Another challenge is readiness. Newly graduated APPs, particularly NPs, frequently start their careers without the know-how to perform at the level expected of them — a knowledge that only comes with experience. Transition-to-practice support is uneven, leaving many to “sink or swim.” Systems cannot seamlessly offset physician shortfalls with NPs when those NPs require structured onboarding, ongoing competency development and role alignment.

Without those investments, labor will cost more. But opportunities to boost budgets are few. The OBBB may therefore hasten a reckoning: Health systems cannot rely on simply adding APP head count. They must clarify team structures, support APP integration and rethink how the entire care team is organized and incentivized if they are to meet patient demand.

Technology’s promise, and the measurement blind spot

Technology often promises to be a relief valve for workforce shortages. Sometimes, it delivers. Wider adoption of AI could produce savings of up to 10% in U.S. healthcare spending, resulting in approximately $200 billion to $360 billion in savings a year. These potential savings are as enticing as the tools are powerful.

For instance: AI–enabled applications such as ambient listening systems that automatically generate clinical documentation can free up hours of provider time. For a provider, this could translate into capacity to see more patients or simply reduce the burden of administrative tasks.

Unfortunately, current workforce planning frameworks have not caught up. Staffing models, productivity benchmarks and even state-mandated staffing ratios assume that all patient care hours are delivered by a human being. Those assumptions are about to become outdated.

The implications are substantial. In states with mandated nurse-to-patient ratios, for example, what happens if technology safely substitutes for part of that workload? Regulators, payers and providers have not resolved how to measure or reimburse productivity gains created by technology. Neither have they considered the unintended consequences that technology inevitably will create.

The OBBB is largely silent on these matters. But because the law’s technology implications are so weighty, so too will be their impact on the healthcare workforce.

Turning crisis into opportunity

The disruptions brought by OBBB are daunting, but they are not without precedent. Health systems have endured seismic change before — from the advent of managed care to the shocks of the COVID-19 public health emergency. Each disruption carried not only real risk, but also the chance to experiment, adapt and emerge stronger.
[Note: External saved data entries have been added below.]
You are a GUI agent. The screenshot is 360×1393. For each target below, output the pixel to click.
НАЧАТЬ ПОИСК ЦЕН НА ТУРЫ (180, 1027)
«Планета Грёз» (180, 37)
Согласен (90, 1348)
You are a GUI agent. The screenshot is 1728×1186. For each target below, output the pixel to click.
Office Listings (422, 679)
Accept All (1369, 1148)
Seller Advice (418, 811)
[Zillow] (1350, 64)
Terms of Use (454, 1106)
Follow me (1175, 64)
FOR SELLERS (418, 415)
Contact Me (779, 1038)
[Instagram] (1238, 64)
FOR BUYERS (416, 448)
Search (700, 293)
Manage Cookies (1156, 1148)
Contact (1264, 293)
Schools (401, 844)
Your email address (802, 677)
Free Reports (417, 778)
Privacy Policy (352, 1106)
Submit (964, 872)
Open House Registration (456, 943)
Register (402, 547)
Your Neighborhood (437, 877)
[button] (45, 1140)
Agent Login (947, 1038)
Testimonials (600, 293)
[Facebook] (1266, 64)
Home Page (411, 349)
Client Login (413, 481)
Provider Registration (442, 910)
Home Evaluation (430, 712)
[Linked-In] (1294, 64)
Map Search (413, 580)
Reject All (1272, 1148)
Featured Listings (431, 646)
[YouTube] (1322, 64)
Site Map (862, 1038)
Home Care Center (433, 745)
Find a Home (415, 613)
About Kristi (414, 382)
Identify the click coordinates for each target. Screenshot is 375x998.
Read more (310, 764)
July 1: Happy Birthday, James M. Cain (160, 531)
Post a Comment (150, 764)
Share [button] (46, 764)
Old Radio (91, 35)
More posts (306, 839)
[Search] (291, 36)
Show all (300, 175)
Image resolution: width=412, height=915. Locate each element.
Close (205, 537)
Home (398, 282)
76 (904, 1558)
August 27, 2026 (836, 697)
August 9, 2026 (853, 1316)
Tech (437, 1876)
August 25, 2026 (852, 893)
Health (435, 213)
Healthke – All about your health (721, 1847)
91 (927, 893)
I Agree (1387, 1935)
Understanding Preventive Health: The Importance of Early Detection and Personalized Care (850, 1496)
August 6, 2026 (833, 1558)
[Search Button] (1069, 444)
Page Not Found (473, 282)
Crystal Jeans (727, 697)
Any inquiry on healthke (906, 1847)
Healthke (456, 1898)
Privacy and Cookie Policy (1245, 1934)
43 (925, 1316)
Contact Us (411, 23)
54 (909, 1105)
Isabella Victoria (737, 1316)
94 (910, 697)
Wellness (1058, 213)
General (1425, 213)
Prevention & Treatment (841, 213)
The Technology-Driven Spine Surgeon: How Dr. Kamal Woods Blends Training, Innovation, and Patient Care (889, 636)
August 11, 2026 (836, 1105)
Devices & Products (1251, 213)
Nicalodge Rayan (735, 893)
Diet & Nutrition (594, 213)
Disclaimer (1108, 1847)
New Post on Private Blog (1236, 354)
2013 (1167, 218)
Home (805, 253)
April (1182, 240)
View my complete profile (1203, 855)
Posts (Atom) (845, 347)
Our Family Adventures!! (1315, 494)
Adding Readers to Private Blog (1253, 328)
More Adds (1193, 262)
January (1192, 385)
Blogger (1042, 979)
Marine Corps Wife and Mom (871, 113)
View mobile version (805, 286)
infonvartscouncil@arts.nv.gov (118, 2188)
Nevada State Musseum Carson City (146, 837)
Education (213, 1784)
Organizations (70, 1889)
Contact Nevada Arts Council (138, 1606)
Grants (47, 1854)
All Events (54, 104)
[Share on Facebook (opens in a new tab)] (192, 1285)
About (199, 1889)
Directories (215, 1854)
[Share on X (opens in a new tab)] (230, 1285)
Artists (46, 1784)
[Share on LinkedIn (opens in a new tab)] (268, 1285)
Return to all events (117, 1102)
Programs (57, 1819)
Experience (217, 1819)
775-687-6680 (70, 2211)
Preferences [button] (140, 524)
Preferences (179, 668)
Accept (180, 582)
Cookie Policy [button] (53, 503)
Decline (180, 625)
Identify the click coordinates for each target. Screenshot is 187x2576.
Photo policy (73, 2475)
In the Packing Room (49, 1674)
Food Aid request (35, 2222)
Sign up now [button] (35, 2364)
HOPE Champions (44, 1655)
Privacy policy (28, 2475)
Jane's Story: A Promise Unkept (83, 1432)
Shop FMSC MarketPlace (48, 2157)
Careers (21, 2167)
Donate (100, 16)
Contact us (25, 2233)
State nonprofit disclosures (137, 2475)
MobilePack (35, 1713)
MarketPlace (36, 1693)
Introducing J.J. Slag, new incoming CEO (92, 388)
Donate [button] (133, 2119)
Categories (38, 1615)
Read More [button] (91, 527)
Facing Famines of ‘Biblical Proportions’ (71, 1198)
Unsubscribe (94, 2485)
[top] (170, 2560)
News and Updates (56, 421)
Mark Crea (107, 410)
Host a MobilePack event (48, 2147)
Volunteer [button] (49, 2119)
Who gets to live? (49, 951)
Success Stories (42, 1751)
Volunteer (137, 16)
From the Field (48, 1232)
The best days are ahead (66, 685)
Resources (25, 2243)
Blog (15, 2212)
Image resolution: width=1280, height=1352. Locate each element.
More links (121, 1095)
The new law should be viewed the same way. It will exacerbate shortages and strain budgets, but it also creates the urgency to rethink outdated models. This is the opportunity to ask fundamental questions:

  • Who should do what work?
  • Where should that work occur?
  • How can technology and team-based care be integrated more effectively?

Meeting future workforce needs takes more than hiring incentives. Providers must streamline workflows and enable clinicians to practice not just at the top of their license but also at the top of their competency. Demand management tools (e.g., asynchronous visits, digital intake, self-service) can ease workloads. Combined thoughtfully with strong physician alignment and partnerships, these efforts create a strong foundation for effective recruitment and retention.

The path forward will require holistic redesign, encompassing both clinical and nonclinical roles. It will require investing in transition-to-practice programs to ensure APPs can contribute at their highest potential. It will require a thoughtful investment in technology, which includes properly training staff to use it. And it will require forging stronger community partnerships to manage the rising burden of uninsured and underserved populations.

The OBBB forces healthcare organizations to confront uncomfortable truths. The challenge is real, but so is the opportunity: to create a more sustainable workforce model that can deliver care reliably and efficiently in a transformed environment.

Smart organizations will not let a good crisis go to waste.